Housing prices are still on the rise, which means there’s plenty of opportunity to make money through fix up and flips.

But to generate a profit, you may need to do some significant work to the property.  These projects can be expensive, and you may not have the cash to cover the purchase and the rehab.  Even worse, the best deals happen quickly.  Once you find an opportunity, you need to jump on it fast before another investor gets it, so conventional financing isn’t going to work here. That’s where Hard Money comes in.

What is Hard Money

First, if you aren’t familiar with this term, Hard Money refers to lenders who typically provide financing with lower down payments, and quicker turnaround, but at a higher cost.  They still have qualifying requirements, and do underwriting, but they are set up to fund investors.  If a wholesaler brings you a deal, and you need to close in two weeks, if you don’t have the full amount you need in cash, you go to a Hard Money lender.

Some of the Players

With a strong economy and growing real estate market, Hard Money lending is easy to find.  There are several big name players out there, and lots of small and growing firms joining the market. Here is a sampling of some the lenders out there.

One of the biggest names in the Hard Money space is Lima One.  This company has a good reputation for moving quickly and closing on time.  They’re expensive, charging up to five points up front for the first deal, but the costs come down the more deals you do with them.

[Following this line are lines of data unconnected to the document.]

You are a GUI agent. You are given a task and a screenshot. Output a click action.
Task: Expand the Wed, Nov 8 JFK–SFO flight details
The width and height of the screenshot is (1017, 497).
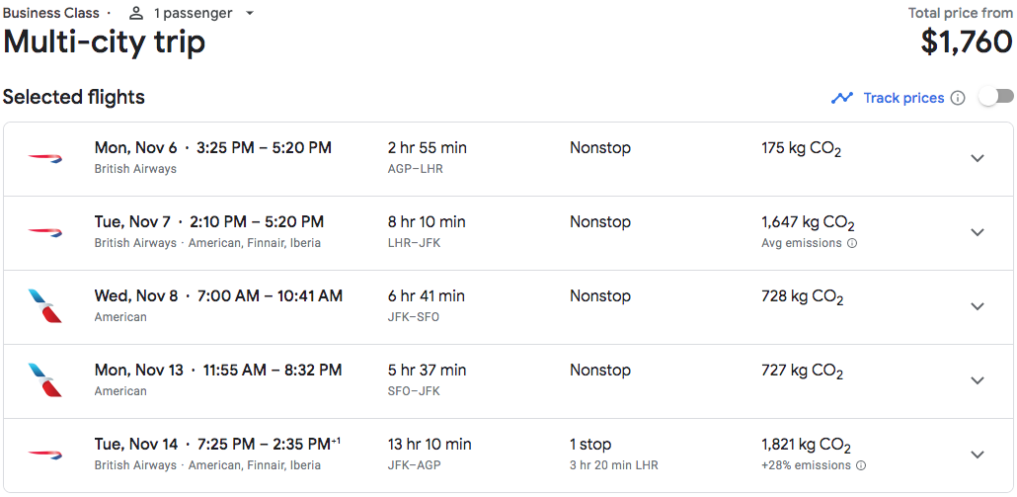tap(978, 306)
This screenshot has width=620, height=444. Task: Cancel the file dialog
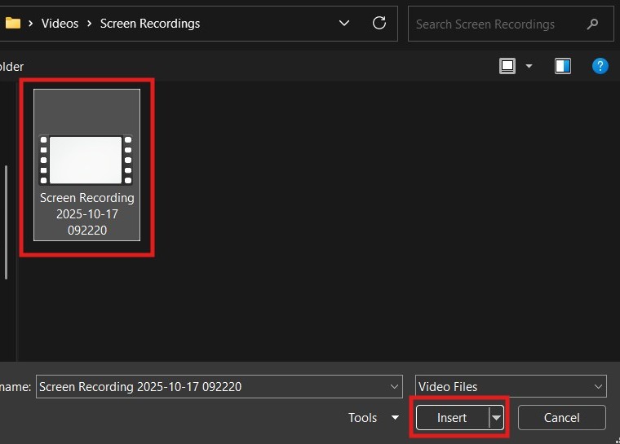pos(561,418)

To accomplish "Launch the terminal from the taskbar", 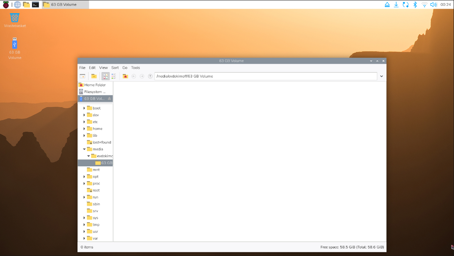I will 35,5.
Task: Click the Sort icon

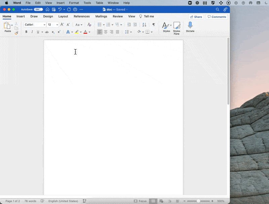Action: pos(144,25)
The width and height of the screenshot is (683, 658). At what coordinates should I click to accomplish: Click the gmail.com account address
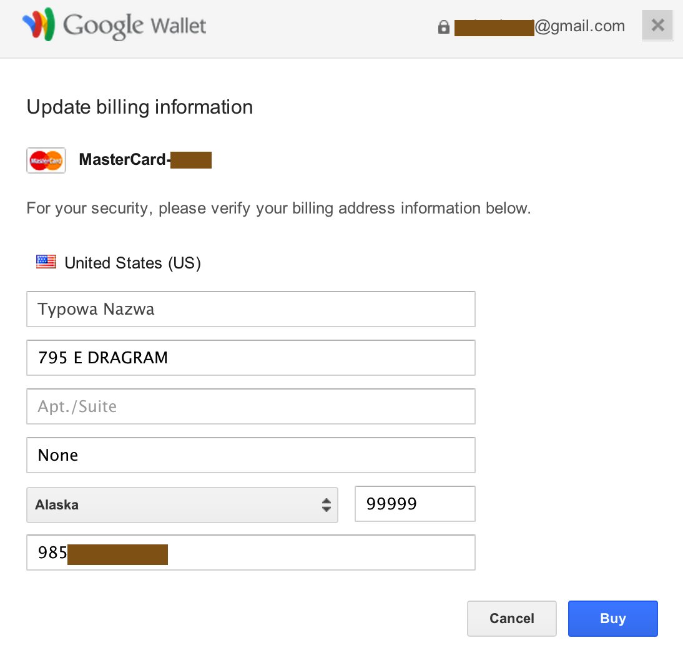[x=539, y=26]
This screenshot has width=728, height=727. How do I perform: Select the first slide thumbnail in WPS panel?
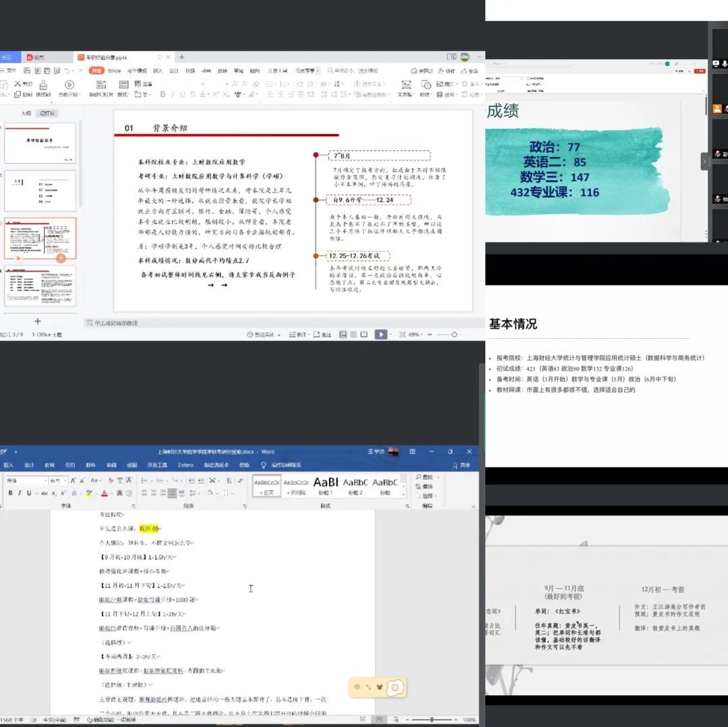(x=40, y=144)
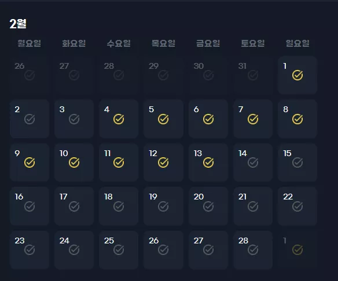
Task: Select the check icon on day 20
Action: pos(208,206)
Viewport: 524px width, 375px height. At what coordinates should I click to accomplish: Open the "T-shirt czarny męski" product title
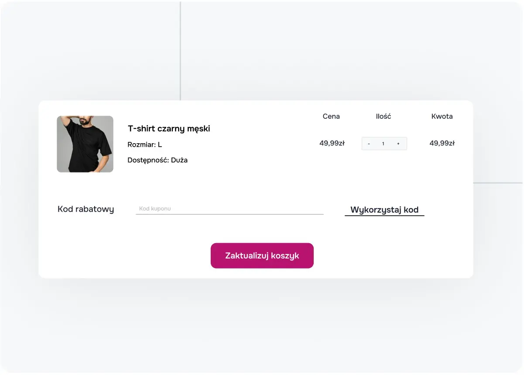tap(169, 129)
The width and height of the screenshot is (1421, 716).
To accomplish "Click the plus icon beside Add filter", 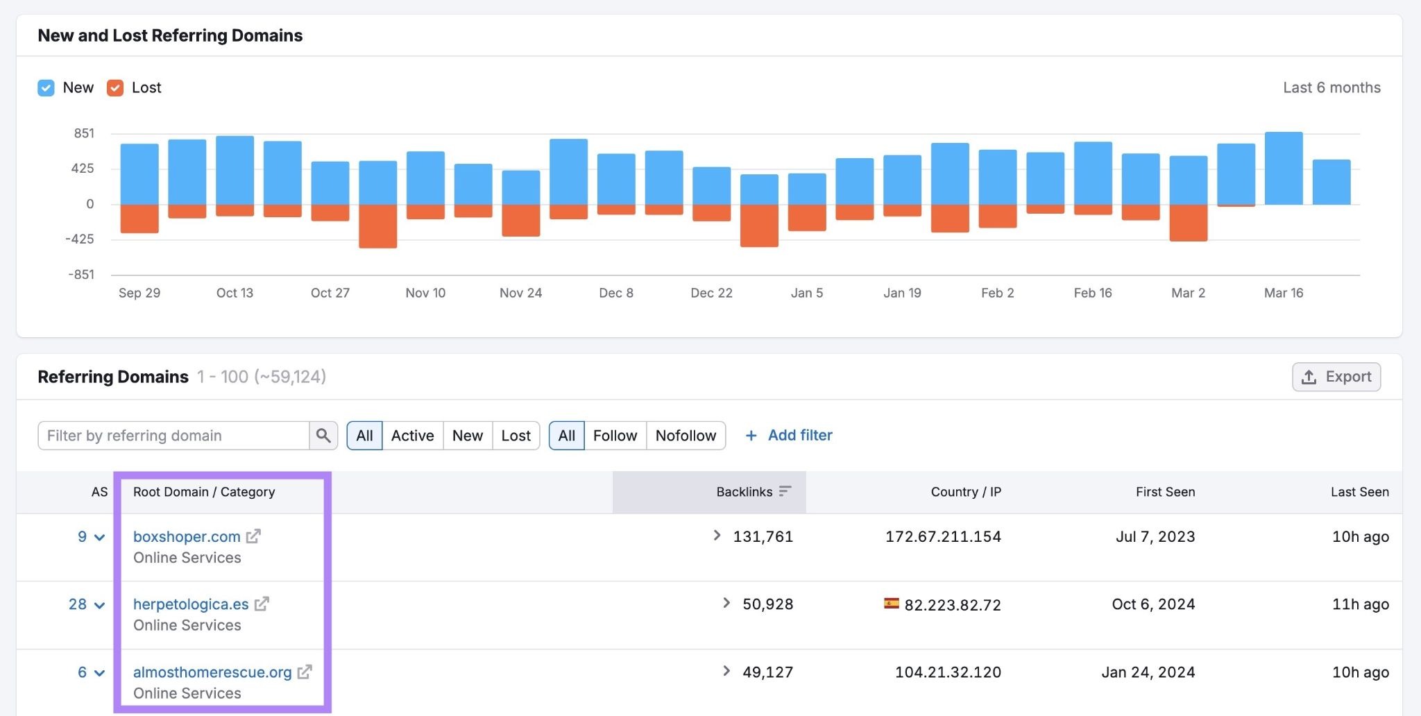I will click(751, 436).
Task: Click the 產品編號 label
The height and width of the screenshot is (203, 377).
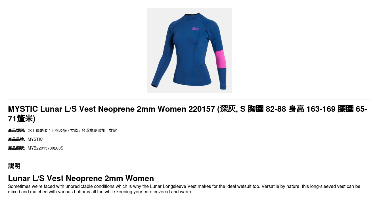Action: pos(16,148)
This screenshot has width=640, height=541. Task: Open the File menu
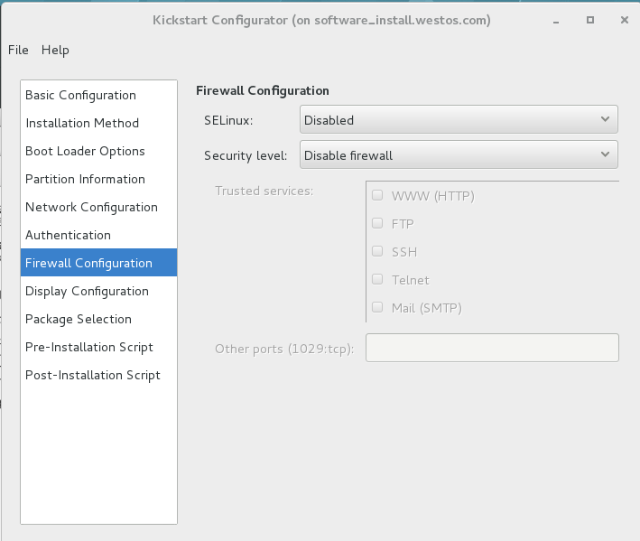pyautogui.click(x=18, y=50)
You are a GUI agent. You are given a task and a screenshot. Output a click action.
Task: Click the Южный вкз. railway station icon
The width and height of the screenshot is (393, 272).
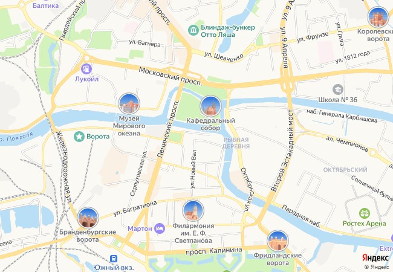(114, 259)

Lending One is another bigger player in this space.  They offer competitive terms, with funding for up to 90% of the purchase plus rehab.  One word of caution though, they may be going through some growing pains. But, they offer attractive terms, so it may be worth a little hassle to get the deal done.

Another lender with attractive terms is Angel Oak.  They offer a deal that is up to 90% of the purchase and 100% of the rehab costs, plus we’ve even been told they will wrap the closing costs into the loan.  If you’re trying to stretch your cash, this can be an attractive way to go.

Sherman Bridge deals will require more cash up front than say an Angel Oak, but they move quickly and efficiently.  If you absolutely need to close in less than two weeks, this might be a good alternative to Lima One.

Terms to Consider

Here are some of the terms you should consider when choosing a lender.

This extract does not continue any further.